Nous utilisons aussi beaucoup les médias numériques. J’écris régulièrement des articles pour mon site de campagne, sur toutes les questions abordés par le Front de Gauche pour les législatives. Pour relayer la tenue de réunions, de débats et de meeting, j’utilise également ma page Facebook.
AL : Quels sont vos espoirs et vos ambitions pour cette élection ?
Martine Billard : Jean-Luc Mélenchon a fait 13,76 % sur la circonscription au premier tour de la présidentielle et, compte tenu des candidats et du paysage politique de cette circonscription, je pense que je peux être présente au deuxième tour.

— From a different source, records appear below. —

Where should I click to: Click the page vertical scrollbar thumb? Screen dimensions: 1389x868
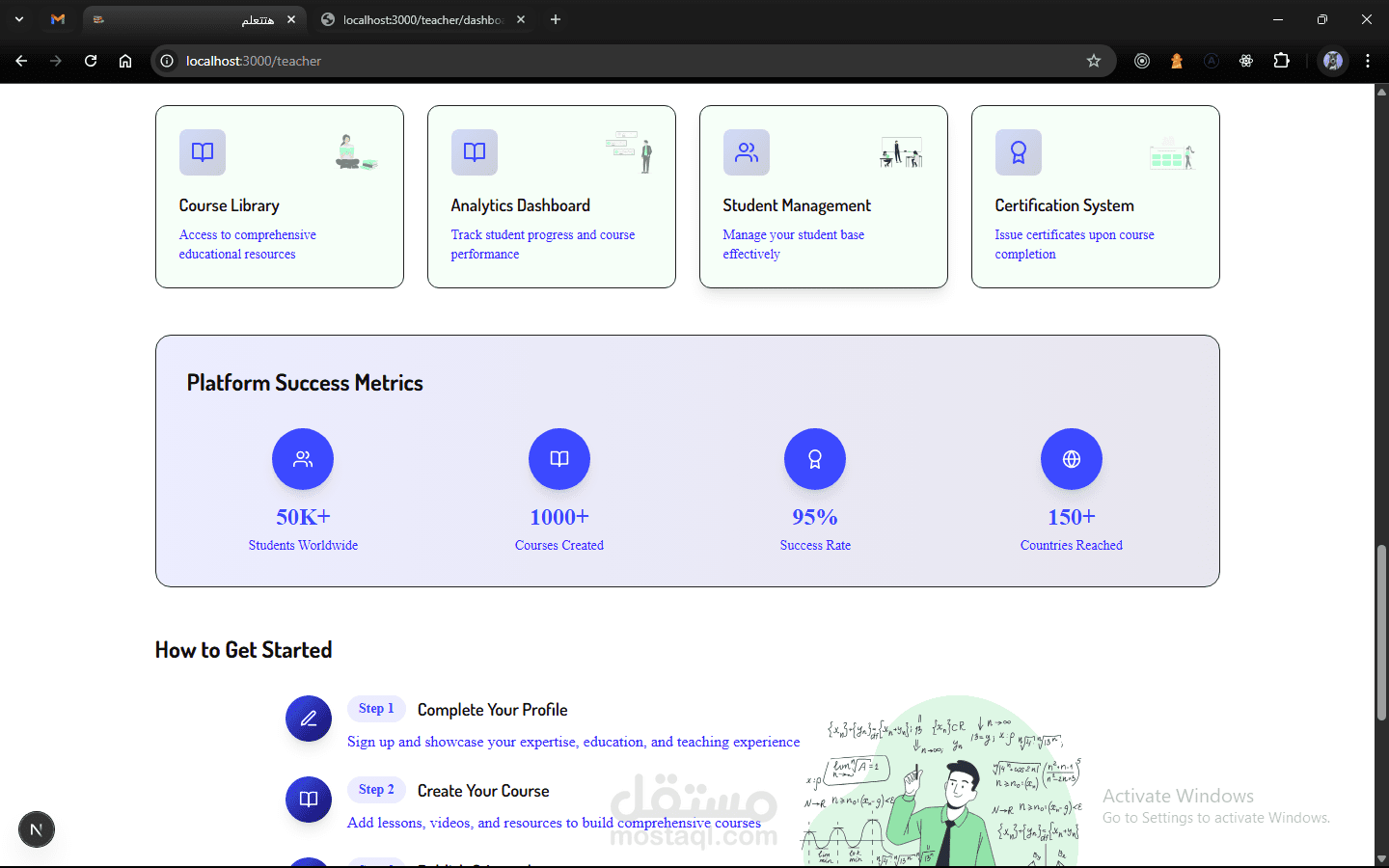[1381, 632]
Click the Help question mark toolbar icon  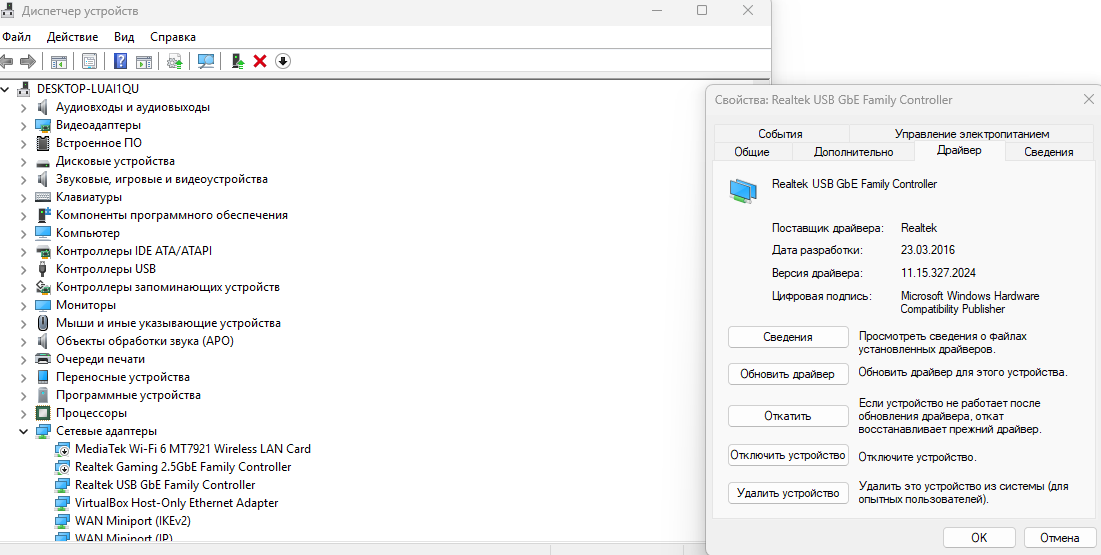tap(120, 61)

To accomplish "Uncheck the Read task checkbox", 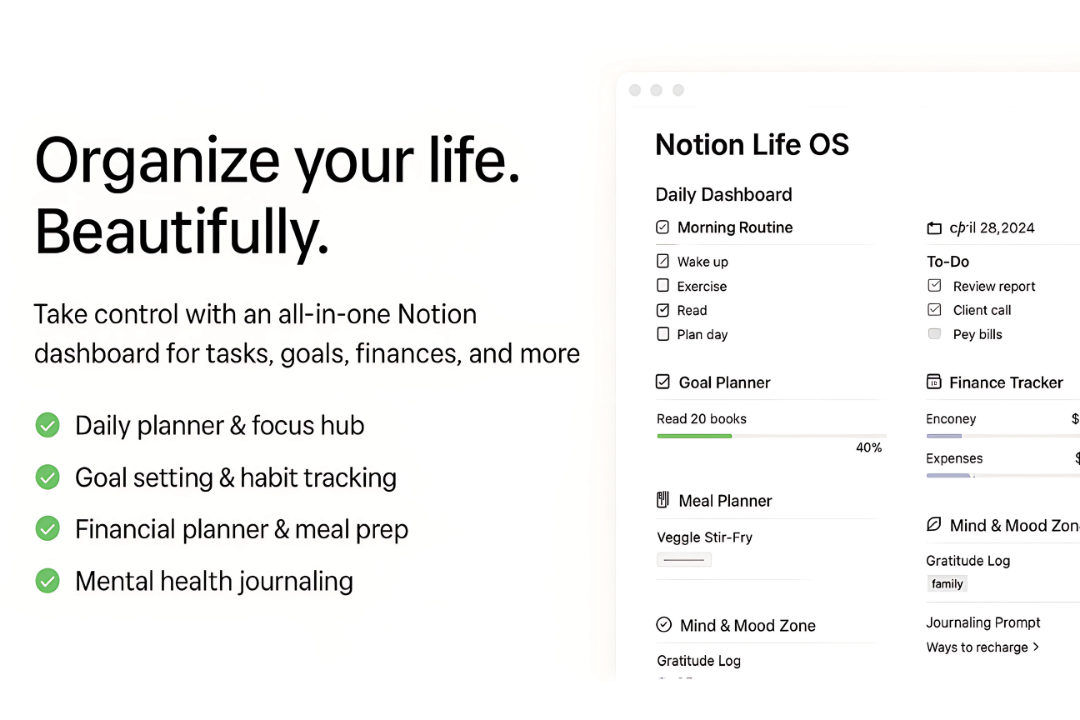I will 663,310.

Les électeurs auraient alors à choisir entre la candidate du Parti Socialiste et moi, en tant que candidate du Front de Gauche.
AL : que ferez-vous si vous êtes élue ?
Martine Billard : Je me battrai à l'assemblée nationale dans le cadre d'un groupe Front de Gauche (que nous espérons plus nombreux que le groupe sortant, qui avait dix-neuf députés), pour porter toutes les propositions que nous avons définies dans le programme L'humain d'abord et notamment, de manière urgente, les questions des droits des salariés, l'arrêt de la répression contre les syndicalistes et l'augmentation du SMIC. Mais il y a aussi la question des femmes, avec la nécessité d'une nouvelle loi contre le harcèlement sexuel, puisque celle qui existait a été invalidée par le conseil constitutionnel, laissant les femmes qui en sont victimes sans possibilité de défense. Il y aura aussi la prise en compte, de manière urgente, des enjeux écologiques ; le sommet Rio +20 se tient au mois de juin et il faut absolument que nos concitoyens prennent conscience de l'importance de cette thématique. Ceci dit, je pense que bien souvent, les citoyens sont bien plus conscients sur ces questions que les dirigeants politiques. Mais si je suis élue, je me battrai en priorité sur chacun de ces thèmes.
AL : Et si jamais vous ne l’êtes pas ?
Martine Billard : Et bien, si je ne suis pas élue… je serai au chômage (rires). Mais bon, ça ne sera que la cinquième fois ou sixième fois de ma vie. La différence, c'est que ce ne sera pas au même taux, évidemment, donc je ne serai pas à plaindre… et puis, dans un an, je serai à la retraite.